Mitigation: (1) Pre-warm indexes before transaction by querying; (2) Use explicit hints in transaction queries; (3) Keep transaction small (few documents) to minimize lock-time and planner overhead.

Follow-up: Design a transaction profiling system that alerts when transaction latency exceeds expected query latency by >10x.

You use profiler to analyze application performance. Profiler shows average query latency is 50ms, but application users report 5-second latencies. You run the same queries directly in mongosh and confirm they complete in 50ms. Why the 100x discrepancy? Is profiler lying?

Profiler measures MongoDB query execution time only. It doesn't include: (1) Network latency: query sent from app to MongoDB server takes time (especially if far apart). mongosh is local (or same-region), app might be remote; (2) Connection pool wait: if connection pool is exhausted, app query waits in queue before being sent to MongoDB. Profiler sees query execution (50ms) but app waits 4 seconds for connection; (3) Driver overhead: MongoDB driver adds overhead (BSON encoding, decoding, cursor management). mongosh is lean, app driver might be heavy; (4) Application-level processing: app might fetch results, process in memory (sort, filter, aggregate in app), send back to user.

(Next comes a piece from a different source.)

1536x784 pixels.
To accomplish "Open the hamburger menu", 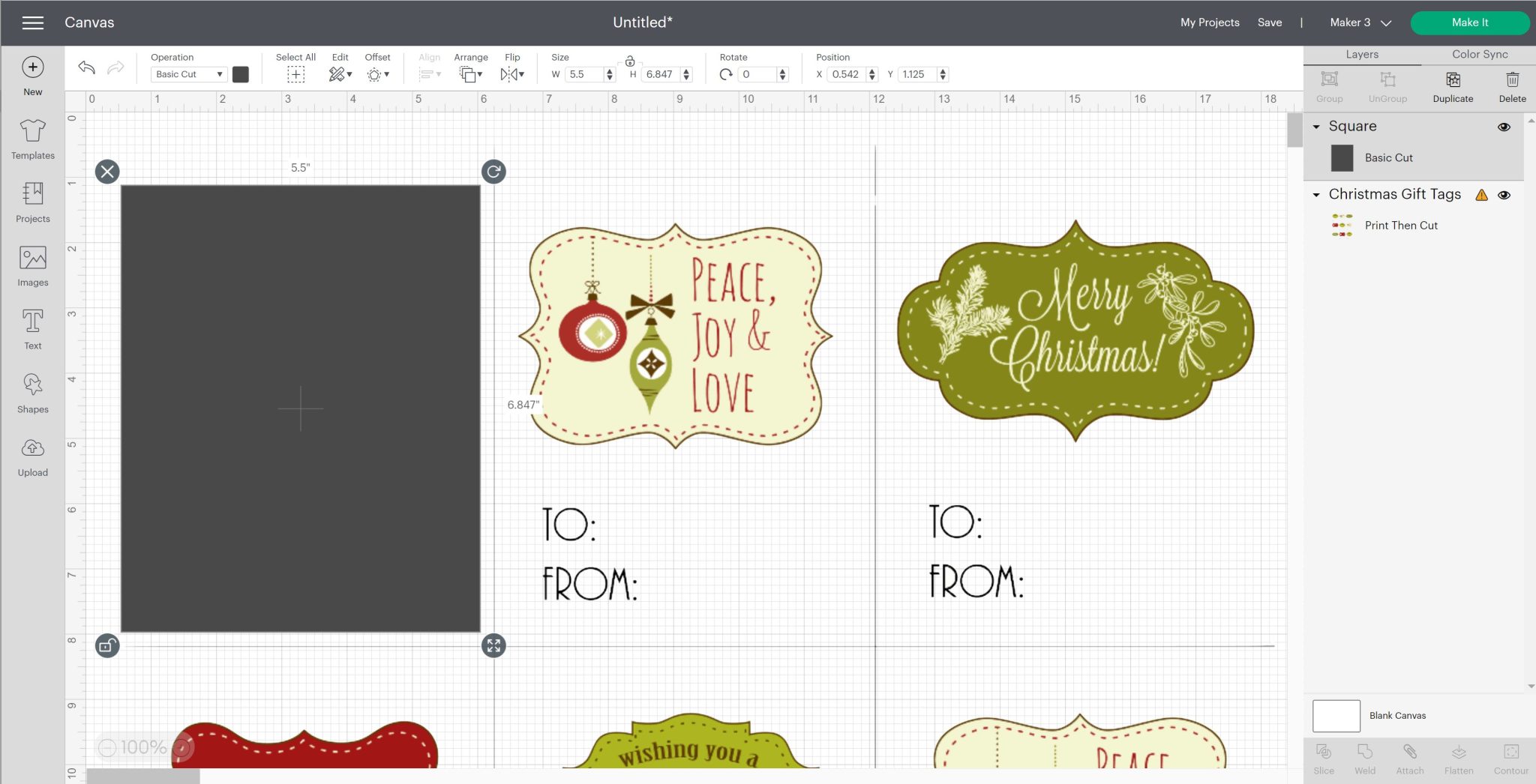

Profiler sees fetch (50ms) but processing takes 4 seconds; (5) Replication lag: profiler shows PRIMARY latency (50ms) but if app is reading from SECONDARY with lag, SECONDARY takes longer; (6) GC pauses: if app runs Java/Python with GC, query completes but GC pause stalls response (user sees 5 seconds, MongoDB saw 50ms query).

Diagnosis: (1) Add application-level timing: wrap queries with start/end time logging in app code. Compare app latency vs profiler latency to see where gap is; (2) Check connection pool: if connection_wait > 4 seconds, pool is saturated; (3) Network latency: ping MongoDB server from app host, should be <10ms (same region). If >100ms, network is issue; (4) Monitor GC: if app is Java, enable GC logs, check for pauses during query; (5) Check SECONDARY lag: if app reads from SECONDARY, query might stall waiting for replication.

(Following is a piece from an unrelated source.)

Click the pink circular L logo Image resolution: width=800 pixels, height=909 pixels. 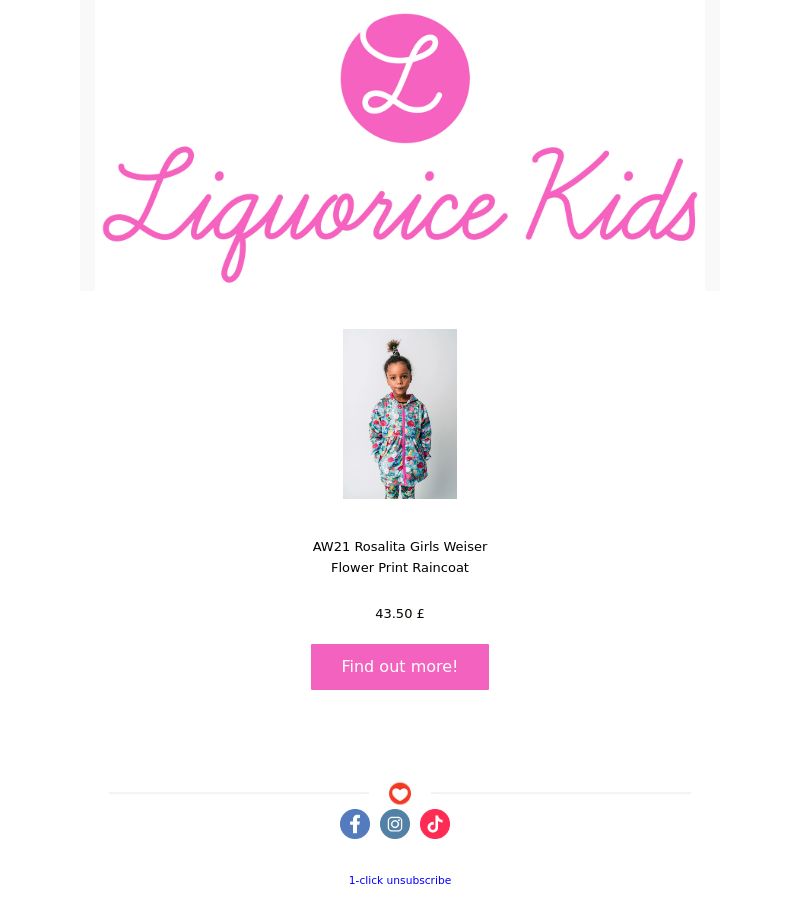tap(405, 78)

Follow-up: Design a comprehensive latency attribution system that breaks down 5-second response into network + queue + execution + app processing + GC components.

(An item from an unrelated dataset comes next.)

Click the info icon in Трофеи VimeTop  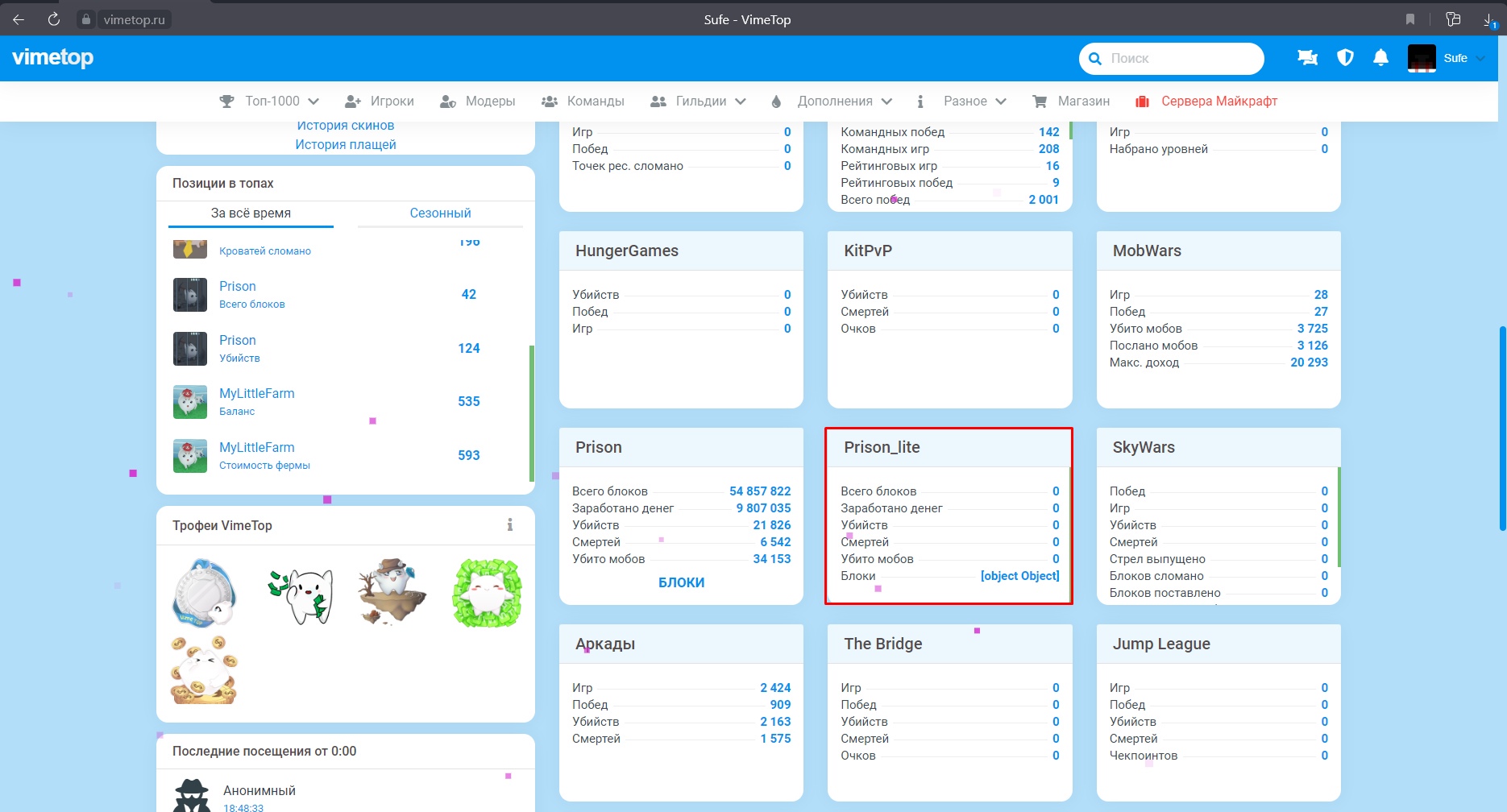(509, 525)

Your profiler shows a query taking 1000ms. You check the explain() output and see: "planSummary": "IXSCAN", "executionStats": {keysExamined: 100, nReturned: 100, "totalDocsExamined": 100}. This looks perfect (index used, only 100 docs scanned/returned). Why is 100 documents taking 1000ms when they should take <10ms?

Perfect IXSCAN stats but slow execution suggests: (1) CPU contention: 100 documents take 10ms CPU, but server is busy (100 other queries running). Query waits for CPU, profiler shows 1000ms wall-clock time (includes wait); (2) Document I/O: keysExamined=100, nReturned=100 is efficient, but each document requires disk I/O to fetch. If 100 documents are on different disk pages, 100 page faults = slow. Index has keys, but fetching document bodies requires disk access; (3) $group or sorting downstream: profiler shows IXSCAN but doesn't show downstream stages. If query has $group or $sort in pipeline after IXSCAN, those stages might be slow; (4) Lock waits: query holds lock, but other operations (writes) are blocked waiting for lock. Query latency increases; (5) Network batch size: 100 documents sent over network in multiple TCP packets if each document is large. 100 documents * 100KB each = 10MB transferred, which takes time over network (especially WAN).

Diagnosis: (1) Check execution stages in profiler: if stage tree shows GROUP or SORT after IXSCAN, those are bottleneck; (2) Check document size: if documents are large (1MB each), fetching 100 takes longer than small documents; (3) Check lock stats: `db.serverStatus().locks` shows lock statistics. If lock wait time is high, that's issue; (4) Run explain with server stats: `explain("executionStats")` shows more detailed timing per stage (some MongoDB versions); (5) Check if document is in cache: WiredTiger cache hit vs miss. If 100 documents all miss cache, disk I/O is slow.

Follow-up: Design a profiling system that separates CPU time, I/O time, lock wait time, and network time for queries.